Starting at the line that holds "Detailní informace (808, 370)" and stopping at the line that holds "Project (437, 467)", restate the records below word for word, with both of those lines included.

Data excerpts
--*--
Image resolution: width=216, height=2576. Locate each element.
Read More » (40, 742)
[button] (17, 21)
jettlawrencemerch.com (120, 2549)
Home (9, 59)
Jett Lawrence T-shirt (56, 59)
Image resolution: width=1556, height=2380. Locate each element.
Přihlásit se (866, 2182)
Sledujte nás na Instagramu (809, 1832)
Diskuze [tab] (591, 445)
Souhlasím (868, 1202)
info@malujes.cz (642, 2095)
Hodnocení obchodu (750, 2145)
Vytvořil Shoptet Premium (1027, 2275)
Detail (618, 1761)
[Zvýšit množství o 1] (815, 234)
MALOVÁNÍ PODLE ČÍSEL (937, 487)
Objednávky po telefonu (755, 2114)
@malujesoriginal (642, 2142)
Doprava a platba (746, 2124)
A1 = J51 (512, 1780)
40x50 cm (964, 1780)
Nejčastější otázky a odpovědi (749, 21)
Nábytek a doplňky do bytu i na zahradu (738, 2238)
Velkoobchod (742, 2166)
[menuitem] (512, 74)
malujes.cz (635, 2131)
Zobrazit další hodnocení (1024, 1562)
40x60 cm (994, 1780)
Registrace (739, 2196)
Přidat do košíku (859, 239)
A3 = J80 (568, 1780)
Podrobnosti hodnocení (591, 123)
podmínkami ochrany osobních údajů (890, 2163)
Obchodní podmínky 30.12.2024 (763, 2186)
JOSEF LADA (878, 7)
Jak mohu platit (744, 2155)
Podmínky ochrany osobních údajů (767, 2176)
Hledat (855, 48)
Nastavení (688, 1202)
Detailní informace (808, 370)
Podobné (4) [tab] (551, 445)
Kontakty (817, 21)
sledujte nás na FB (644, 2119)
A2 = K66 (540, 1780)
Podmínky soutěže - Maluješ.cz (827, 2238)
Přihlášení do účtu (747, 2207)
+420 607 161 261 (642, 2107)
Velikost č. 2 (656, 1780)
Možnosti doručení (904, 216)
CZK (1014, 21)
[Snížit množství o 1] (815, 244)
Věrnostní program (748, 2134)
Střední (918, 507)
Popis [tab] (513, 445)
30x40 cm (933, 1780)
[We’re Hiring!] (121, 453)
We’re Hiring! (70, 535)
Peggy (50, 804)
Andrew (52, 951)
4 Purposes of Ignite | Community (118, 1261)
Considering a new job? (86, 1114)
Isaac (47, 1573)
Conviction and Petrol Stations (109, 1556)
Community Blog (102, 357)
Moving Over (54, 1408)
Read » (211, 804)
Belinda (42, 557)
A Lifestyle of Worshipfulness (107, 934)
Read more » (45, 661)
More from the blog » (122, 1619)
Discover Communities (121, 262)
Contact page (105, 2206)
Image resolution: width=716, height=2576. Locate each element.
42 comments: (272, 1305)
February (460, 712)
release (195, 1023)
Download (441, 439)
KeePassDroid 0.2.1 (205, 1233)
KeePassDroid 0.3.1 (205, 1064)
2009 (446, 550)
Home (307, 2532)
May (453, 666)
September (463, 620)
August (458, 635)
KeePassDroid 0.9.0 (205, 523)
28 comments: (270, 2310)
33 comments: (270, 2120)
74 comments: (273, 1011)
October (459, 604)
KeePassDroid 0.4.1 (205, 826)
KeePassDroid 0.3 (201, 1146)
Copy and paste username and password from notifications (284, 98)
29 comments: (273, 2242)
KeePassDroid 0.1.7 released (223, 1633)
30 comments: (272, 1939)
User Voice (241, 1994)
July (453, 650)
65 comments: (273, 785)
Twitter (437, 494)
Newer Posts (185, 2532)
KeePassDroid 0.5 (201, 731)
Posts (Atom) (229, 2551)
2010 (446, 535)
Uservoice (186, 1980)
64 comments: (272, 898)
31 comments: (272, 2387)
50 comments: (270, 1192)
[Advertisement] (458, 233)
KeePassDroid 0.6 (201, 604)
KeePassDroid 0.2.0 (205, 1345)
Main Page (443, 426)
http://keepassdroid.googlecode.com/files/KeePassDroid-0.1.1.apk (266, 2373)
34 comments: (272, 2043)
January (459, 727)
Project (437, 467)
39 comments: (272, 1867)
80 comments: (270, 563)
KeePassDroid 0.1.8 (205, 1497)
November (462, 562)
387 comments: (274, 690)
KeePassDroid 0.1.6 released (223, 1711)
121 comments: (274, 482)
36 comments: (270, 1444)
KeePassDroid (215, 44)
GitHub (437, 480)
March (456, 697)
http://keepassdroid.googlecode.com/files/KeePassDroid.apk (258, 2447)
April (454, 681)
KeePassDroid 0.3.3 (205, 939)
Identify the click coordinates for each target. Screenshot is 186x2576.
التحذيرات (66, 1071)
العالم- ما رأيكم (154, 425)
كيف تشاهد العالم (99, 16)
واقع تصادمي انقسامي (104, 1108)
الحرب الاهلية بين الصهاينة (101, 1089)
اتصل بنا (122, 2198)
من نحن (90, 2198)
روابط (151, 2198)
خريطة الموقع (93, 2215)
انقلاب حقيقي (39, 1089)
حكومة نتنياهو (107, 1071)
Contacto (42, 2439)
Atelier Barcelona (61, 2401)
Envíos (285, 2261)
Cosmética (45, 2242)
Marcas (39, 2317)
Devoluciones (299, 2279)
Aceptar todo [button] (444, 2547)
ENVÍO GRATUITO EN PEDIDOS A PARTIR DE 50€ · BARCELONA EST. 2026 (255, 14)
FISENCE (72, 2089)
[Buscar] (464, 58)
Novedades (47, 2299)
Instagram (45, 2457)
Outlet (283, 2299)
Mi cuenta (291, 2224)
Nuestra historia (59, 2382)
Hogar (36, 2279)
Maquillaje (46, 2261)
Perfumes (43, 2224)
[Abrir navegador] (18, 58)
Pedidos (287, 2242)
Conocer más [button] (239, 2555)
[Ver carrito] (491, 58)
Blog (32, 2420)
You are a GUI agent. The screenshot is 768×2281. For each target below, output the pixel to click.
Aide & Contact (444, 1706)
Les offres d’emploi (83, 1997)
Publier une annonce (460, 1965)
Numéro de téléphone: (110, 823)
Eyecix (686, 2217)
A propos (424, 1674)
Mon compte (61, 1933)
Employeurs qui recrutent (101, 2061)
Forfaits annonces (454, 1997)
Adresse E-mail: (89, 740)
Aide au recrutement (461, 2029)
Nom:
--*--
Answer for this exercise
Detailní informace (808, 370)
Podobné (4) [tab] (551, 445)
Kontakty (817, 21)
sledujte nás na FB (644, 2119)
A2 = K66 (540, 1780)
Podmínky soutěže - Maluješ.cz (827, 2238)
Přihlášení do účtu (747, 2207)
+420 607 161 261 (642, 2107)
Velikost č. 2 (656, 1780)
Možnosti doručení (904, 216)
CZK (1014, 21)
[Snížit množství o 1] (815, 244)
Věrnostní program (748, 2134)
Střední (918, 507)
Popis [tab] (513, 445)
30x40 cm (933, 1780)
[We’re Hiring!] (121, 453)
We’re Hiring! (70, 535)
Peggy (50, 804)
Andrew (52, 951)
4 Purposes of Ignite | Community (118, 1261)
Considering a new job? (86, 1114)
Isaac (47, 1573)
Conviction and Petrol Stations (109, 1556)
Community Blog (102, 357)
Moving Over (54, 1408)
Read » (211, 804)
Belinda (42, 557)
A Lifestyle of Worshipfulness (107, 934)
Read more » (45, 661)
More from the blog » (122, 1619)
Discover Communities (121, 262)
Contact page (105, 2206)
Image resolution: width=716, height=2576. Locate each element.
42 comments: (272, 1305)
February (460, 712)
release (195, 1023)
Download (441, 439)
KeePassDroid 0.2.1 (205, 1233)
KeePassDroid 0.3.1 (205, 1064)
2009 (446, 550)
Home (307, 2532)
May (453, 666)
September (463, 620)
August (458, 635)
KeePassDroid 0.9.0 (205, 523)
28 comments: (270, 2310)
33 comments: (270, 2120)
74 comments: (273, 1011)
October (459, 604)
KeePassDroid 0.4.1 (205, 826)
KeePassDroid 0.3 (201, 1146)
Copy and paste username and password from notifications (284, 98)
29 comments: (273, 2242)
KeePassDroid 0.1.7 released (223, 1633)
30 comments: (272, 1939)
User Voice (241, 1994)
July (453, 650)
65 comments: (273, 785)
Twitter (437, 494)
Newer Posts (185, 2532)
KeePassDroid 0.5 (201, 731)
Posts (Atom) (229, 2551)
2010 (446, 535)
Uservoice (186, 1980)
64 comments: (272, 898)
31 comments: (272, 2387)
50 comments: (270, 1192)
[Advertisement] (458, 233)
KeePassDroid 0.6 (201, 604)
KeePassDroid 0.2.0 (205, 1345)
Main Page (443, 426)
http://keepassdroid.googlecode.com/files/KeePassDroid-0.1.1.apk (266, 2373)
34 comments: (272, 2043)
January (459, 727)
Project (437, 467)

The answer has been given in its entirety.